To create seasonal scenarios operationally, we force the model with historical weather patterns. We call this the analog trace approach.

### Analog modeling approach

At each forecast issue time, the analog model combines its understanding of the current conditions of the basin with possible weather patterns which come from 40 years (1982-2021) of historical weather patterns from ERA5 and operational weather forecasts. The combination of these two pieces of information creates 40 scenarios that simulate realistic future flows, one for each historical year. Each of these 40 scenarios is represented by a full distribution of forecasted flows as described in the plot below.

*Figure 1: Stylized example of analog traces. Each trace has a distribution where the mean is a single value of that distribution. Each blue distribution is created by forcing the model with a historical weather trace from ERA5. The black distribution represents our final forecast and is created by mixing the individual distributions.*

To create our final forecast, we have two strategies that depend on the forecast horizon:

- Within the first 30 days, we select a subset of these flow scenarios that represent the most likely of the 40 years to materialize. Each scenario gets weighted based on its “similarity” to the current 35-day precipitation forecast from NOAA’s Global Ensemble Forecasting System (GEFS). From this subset of scenarios, we create an equally-weighted mixture of their distributions which becomes our final forecast. Quantiles and the mean are then derived from this final forecast distribution.
- For forecast horizons of more than 30 days, we create an equally-weighted mixture of all the scenario distributions. Quantiles and the mean are then derived from this final forecast distribution.

### Synthetic modeling approach

Our research shows that in some basins, we can improve the forecast in the first 30 days by creating what we call synthetic traces instead of analog traces. For forecast horizons over 30 days, we always use the analog trace approach described in the previous section.

In this approach, we generate 40 streamflow scenarios by forcing the model with 40 weather traces generated from the most recent GEFS weather forecast. Any aggregation of distributions is then done over all scenarios instead of just a selection of scenarios.

### Accessing seasonal forecasts in the dashboard

The traces shown in the “traces” view are the means from each scenario. Within the first 30 days, they can be analog or synthetic while in days 31+ they are always analog. The “distribution” view aggregates distributions of the scenarios (not only their means) for a more complete picture of the possible flows. This aggregation differs slightly between analog and synthetic traces and forecast horizons:

- Analog traces days 1-30: we use distribution of only the most similar scenarios to compute the final quantiles.
- Analog traces days 31+: we use distributions of all scenarios to compute the final quantiles.
- Synthetic traces days 1-30: we use distributions of all scenarios to compute the final quantiles.

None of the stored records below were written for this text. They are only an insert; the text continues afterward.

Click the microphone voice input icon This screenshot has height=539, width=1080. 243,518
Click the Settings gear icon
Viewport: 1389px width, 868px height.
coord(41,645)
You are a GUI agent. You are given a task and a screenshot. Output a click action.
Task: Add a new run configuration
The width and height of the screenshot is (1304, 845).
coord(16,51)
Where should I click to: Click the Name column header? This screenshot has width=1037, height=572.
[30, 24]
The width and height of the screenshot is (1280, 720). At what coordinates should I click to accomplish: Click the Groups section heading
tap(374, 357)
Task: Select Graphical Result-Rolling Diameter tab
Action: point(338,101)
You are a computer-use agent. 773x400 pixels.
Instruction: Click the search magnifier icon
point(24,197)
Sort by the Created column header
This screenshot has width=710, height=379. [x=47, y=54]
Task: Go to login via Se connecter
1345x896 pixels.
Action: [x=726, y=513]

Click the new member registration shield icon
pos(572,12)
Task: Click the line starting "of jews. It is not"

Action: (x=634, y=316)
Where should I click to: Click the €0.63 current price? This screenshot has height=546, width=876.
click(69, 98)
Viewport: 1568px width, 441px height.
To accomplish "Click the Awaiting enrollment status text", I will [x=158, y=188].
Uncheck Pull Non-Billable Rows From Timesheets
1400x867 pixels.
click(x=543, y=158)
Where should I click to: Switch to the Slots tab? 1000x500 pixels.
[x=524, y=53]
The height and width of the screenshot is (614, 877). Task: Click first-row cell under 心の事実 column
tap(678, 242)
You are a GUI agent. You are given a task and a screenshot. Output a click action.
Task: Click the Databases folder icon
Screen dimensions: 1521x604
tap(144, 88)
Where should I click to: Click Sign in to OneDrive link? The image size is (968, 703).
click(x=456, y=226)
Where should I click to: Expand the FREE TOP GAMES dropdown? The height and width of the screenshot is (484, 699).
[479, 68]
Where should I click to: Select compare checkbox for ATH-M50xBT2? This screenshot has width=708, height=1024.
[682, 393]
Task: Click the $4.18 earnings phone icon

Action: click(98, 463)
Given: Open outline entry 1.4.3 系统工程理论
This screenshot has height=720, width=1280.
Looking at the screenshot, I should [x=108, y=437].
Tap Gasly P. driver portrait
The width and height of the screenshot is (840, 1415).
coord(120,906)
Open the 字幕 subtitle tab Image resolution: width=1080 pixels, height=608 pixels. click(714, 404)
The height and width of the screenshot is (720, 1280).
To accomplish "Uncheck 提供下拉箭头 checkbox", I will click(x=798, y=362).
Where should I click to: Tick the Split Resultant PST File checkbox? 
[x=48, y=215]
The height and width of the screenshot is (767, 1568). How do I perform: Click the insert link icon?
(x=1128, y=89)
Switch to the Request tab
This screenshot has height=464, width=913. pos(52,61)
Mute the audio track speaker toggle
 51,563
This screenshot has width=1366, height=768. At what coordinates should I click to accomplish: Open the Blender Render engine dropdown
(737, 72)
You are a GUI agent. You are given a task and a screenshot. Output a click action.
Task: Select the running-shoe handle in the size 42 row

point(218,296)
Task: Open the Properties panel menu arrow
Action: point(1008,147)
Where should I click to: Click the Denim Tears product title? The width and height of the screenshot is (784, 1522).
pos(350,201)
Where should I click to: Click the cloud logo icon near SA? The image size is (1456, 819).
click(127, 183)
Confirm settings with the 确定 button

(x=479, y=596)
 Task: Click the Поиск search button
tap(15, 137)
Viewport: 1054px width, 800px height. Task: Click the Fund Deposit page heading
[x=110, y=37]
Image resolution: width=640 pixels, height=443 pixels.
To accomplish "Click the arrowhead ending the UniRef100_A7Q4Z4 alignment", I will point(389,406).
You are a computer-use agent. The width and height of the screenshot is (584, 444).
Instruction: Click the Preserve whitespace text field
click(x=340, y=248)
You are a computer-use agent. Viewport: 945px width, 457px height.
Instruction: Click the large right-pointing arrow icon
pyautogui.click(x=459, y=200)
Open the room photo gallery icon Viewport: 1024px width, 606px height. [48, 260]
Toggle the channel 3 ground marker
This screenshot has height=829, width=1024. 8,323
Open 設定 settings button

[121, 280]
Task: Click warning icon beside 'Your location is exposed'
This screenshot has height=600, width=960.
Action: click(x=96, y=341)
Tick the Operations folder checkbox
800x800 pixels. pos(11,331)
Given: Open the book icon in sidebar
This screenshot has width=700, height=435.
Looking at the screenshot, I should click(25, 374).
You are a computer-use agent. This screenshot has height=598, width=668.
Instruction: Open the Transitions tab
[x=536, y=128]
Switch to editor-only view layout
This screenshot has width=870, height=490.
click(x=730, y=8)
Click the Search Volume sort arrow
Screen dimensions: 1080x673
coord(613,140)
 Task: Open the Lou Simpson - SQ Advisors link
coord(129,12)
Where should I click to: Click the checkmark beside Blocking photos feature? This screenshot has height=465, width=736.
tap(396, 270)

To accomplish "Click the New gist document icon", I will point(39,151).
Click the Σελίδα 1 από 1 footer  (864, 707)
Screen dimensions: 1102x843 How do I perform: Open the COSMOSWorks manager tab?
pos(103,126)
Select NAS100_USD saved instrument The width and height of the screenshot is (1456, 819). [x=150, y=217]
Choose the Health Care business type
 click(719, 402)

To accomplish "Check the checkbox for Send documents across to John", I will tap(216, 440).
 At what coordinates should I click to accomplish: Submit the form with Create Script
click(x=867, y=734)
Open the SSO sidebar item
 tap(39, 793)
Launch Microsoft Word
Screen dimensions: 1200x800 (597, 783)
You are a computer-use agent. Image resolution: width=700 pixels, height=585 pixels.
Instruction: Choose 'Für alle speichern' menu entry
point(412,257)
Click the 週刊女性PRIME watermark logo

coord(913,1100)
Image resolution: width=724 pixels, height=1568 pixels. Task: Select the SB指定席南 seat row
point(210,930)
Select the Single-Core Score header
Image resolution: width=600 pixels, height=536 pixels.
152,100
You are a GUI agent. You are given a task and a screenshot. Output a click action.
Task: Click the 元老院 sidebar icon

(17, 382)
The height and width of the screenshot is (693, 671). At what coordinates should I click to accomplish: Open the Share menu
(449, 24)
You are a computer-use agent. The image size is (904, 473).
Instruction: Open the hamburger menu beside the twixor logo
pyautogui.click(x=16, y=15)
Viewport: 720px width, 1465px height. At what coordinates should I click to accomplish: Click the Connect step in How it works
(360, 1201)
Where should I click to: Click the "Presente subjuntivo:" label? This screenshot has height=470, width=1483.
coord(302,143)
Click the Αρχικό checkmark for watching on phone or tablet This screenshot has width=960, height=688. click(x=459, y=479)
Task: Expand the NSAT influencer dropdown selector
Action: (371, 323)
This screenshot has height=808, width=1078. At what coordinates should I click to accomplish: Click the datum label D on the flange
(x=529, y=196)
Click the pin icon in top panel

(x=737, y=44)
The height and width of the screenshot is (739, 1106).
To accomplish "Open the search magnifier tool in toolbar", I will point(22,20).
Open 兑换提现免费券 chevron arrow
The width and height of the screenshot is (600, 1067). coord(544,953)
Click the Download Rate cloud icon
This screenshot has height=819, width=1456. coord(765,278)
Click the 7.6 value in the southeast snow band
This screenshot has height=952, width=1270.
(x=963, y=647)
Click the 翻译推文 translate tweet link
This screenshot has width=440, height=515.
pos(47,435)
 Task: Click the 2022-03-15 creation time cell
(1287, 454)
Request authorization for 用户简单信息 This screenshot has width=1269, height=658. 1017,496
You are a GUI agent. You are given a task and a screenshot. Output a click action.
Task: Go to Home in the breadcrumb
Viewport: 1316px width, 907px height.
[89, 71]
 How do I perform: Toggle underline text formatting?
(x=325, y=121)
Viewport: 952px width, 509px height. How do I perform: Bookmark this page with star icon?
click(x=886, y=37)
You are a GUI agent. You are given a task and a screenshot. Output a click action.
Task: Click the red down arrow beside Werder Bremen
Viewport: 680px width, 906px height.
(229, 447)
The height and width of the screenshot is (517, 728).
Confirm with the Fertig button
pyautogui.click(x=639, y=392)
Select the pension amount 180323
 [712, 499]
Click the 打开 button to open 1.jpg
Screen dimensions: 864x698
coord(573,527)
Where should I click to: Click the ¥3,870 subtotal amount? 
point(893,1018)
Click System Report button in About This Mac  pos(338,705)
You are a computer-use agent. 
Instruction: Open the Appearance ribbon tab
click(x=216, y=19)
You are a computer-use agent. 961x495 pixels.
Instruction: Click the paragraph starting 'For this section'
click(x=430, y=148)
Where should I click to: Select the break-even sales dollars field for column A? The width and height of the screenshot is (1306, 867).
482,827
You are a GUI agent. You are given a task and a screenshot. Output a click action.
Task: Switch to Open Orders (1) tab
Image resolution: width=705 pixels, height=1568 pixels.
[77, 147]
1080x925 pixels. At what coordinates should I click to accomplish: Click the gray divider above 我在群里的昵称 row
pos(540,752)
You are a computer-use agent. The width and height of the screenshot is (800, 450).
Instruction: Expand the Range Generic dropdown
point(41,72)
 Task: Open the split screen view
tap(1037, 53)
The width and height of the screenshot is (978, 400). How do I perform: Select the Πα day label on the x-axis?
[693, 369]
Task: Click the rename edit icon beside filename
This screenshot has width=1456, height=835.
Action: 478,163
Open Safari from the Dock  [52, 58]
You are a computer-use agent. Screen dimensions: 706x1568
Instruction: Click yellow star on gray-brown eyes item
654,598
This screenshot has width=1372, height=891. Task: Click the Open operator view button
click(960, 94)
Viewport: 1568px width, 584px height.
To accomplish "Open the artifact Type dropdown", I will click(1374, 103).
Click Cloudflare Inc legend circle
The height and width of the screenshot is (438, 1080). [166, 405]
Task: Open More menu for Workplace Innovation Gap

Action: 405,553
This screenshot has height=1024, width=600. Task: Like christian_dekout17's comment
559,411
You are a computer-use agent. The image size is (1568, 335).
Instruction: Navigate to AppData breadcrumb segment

Note that the 90% confidence interval derived from the quantiles will almost certainly be wider than the range of trace means, with the exception of analog traces for days 1-30. For analog traces for days 1-30 we use only a subset of the scenarios so it’s possible that the most extreme scenarios will not be included in the final distribution.

In the final post-processing step, we replace our seasonal forecasted quantiles for days 1-10 with the quantiles forecasted by our short-term model. This is done to take advantage of the increased accuracy from our short-term model in those first 10 days. As a result of this, since our short-term model doesn’t produce traces, there can be a disconnect between the trace view and the distribution view in the first 10 days of our forecast.

*Figure 2: Traces view in our dashboard.*

*Figure 3: Distribution view in our dashboard.*